(Beginning of RECORDS SUPPLIED)
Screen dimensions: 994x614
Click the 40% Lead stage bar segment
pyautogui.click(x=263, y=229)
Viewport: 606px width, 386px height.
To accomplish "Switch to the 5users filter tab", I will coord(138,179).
(End of RECORDS SUPPLIED)
▶ [WHAT TO WORK ON] Look above for the line containing "Viewport: 606px width, 386px height."; copy from it through the last line, exactly, and nothing more.

▶ [SOLUTION]
Viewport: 606px width, 386px height.
To accomplish "Switch to the 5users filter tab", I will coord(138,179).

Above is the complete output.